[What is needed] Search each line of the data for the word "agent"; copy every line where it is found.

[Record extracts]
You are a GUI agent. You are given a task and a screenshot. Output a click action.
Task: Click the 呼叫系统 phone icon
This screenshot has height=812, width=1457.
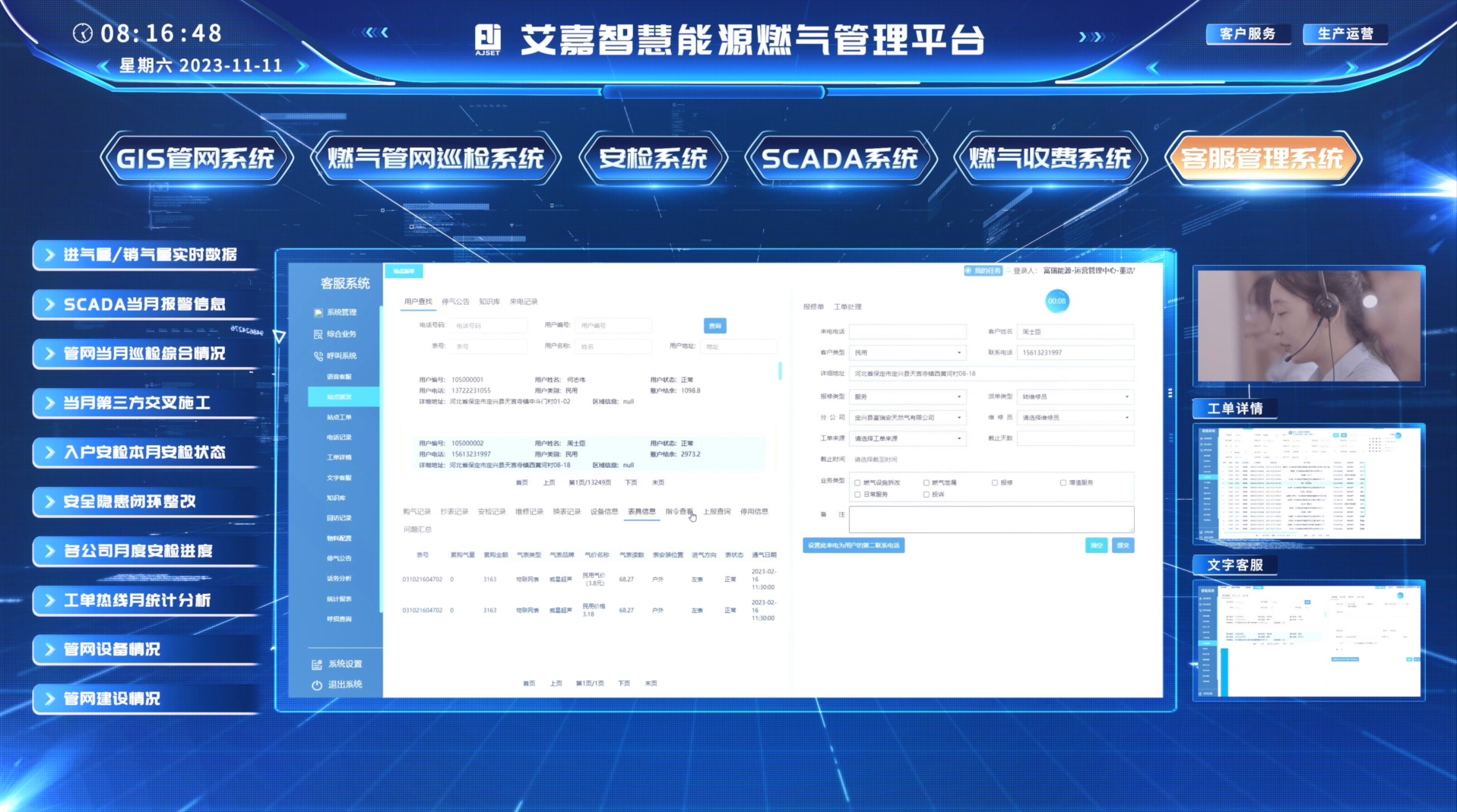(318, 355)
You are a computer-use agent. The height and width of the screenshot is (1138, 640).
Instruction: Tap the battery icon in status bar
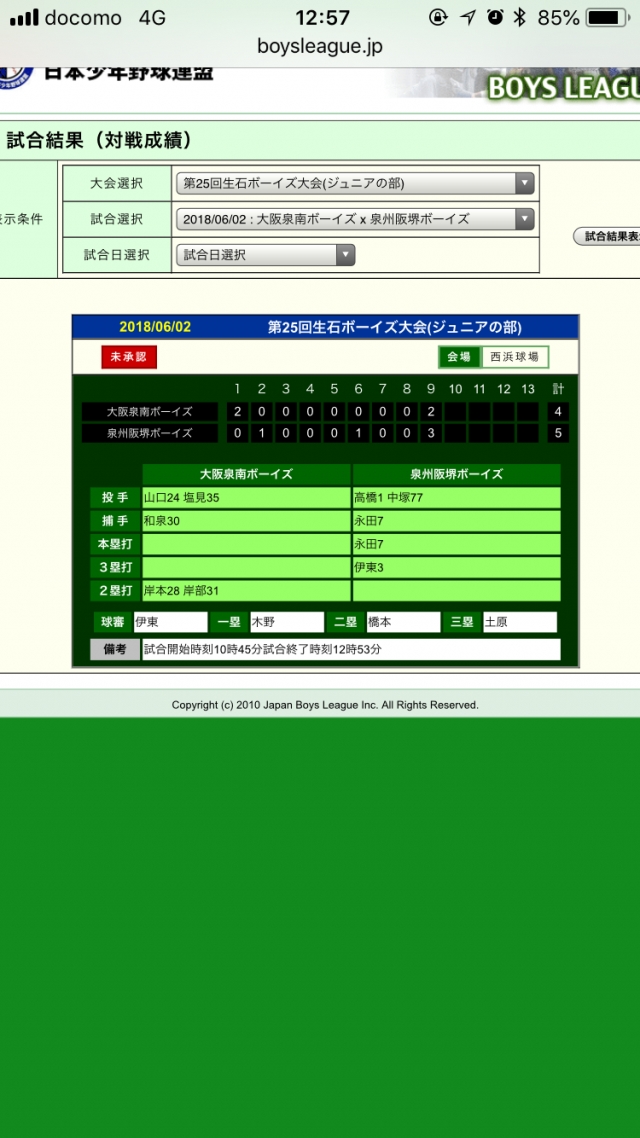606,18
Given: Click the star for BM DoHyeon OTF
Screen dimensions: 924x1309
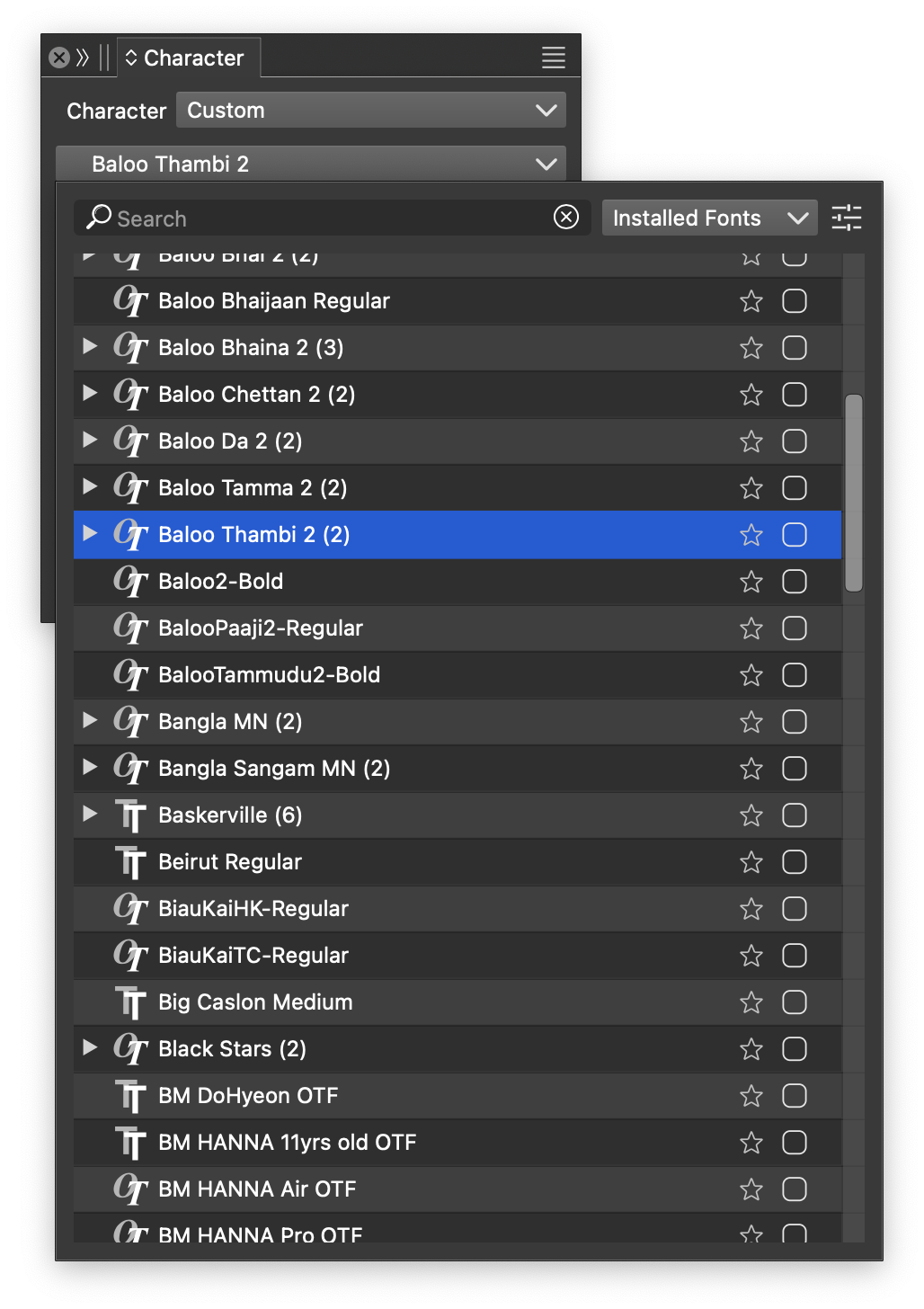Looking at the screenshot, I should [751, 1096].
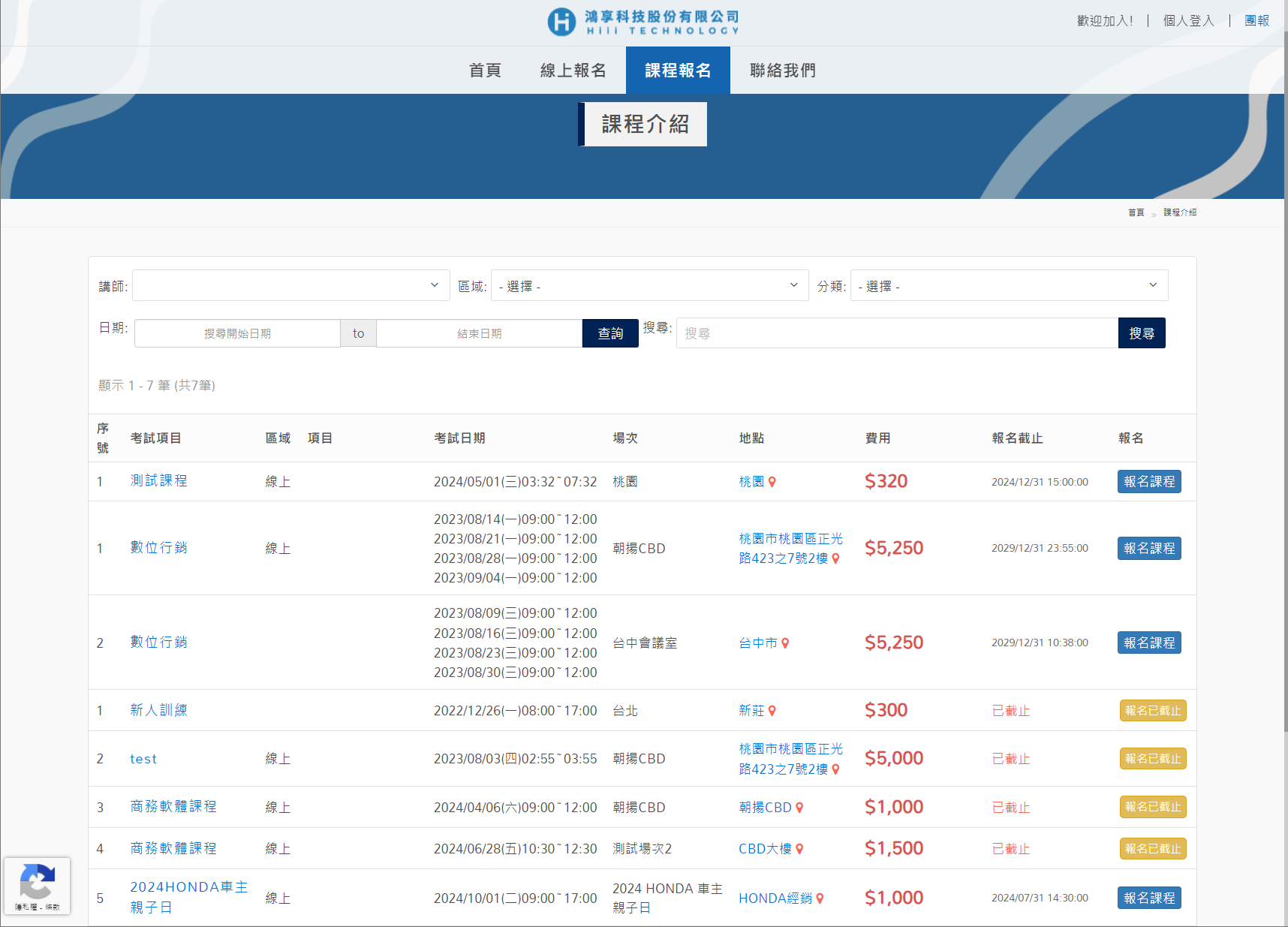Click the 個人登入 login link
Image resolution: width=1288 pixels, height=927 pixels.
[x=1188, y=21]
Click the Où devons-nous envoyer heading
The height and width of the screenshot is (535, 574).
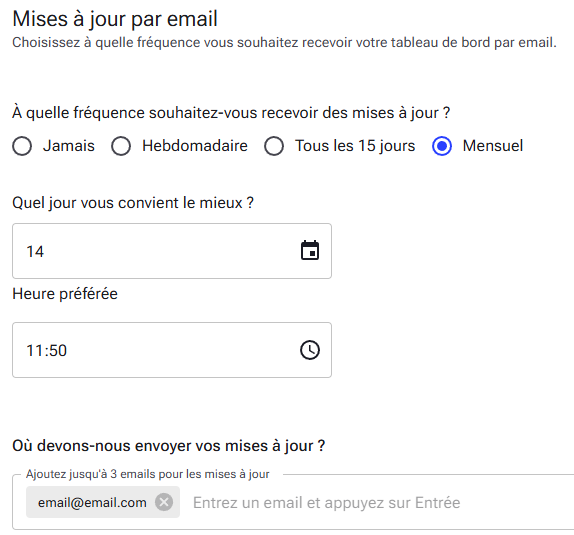point(168,446)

[Answer section]
You are a GUI agent. You are given a task and a screenshot. Output a click action.
You are a computer-use agent. The height and width of the screenshot is (1138, 640).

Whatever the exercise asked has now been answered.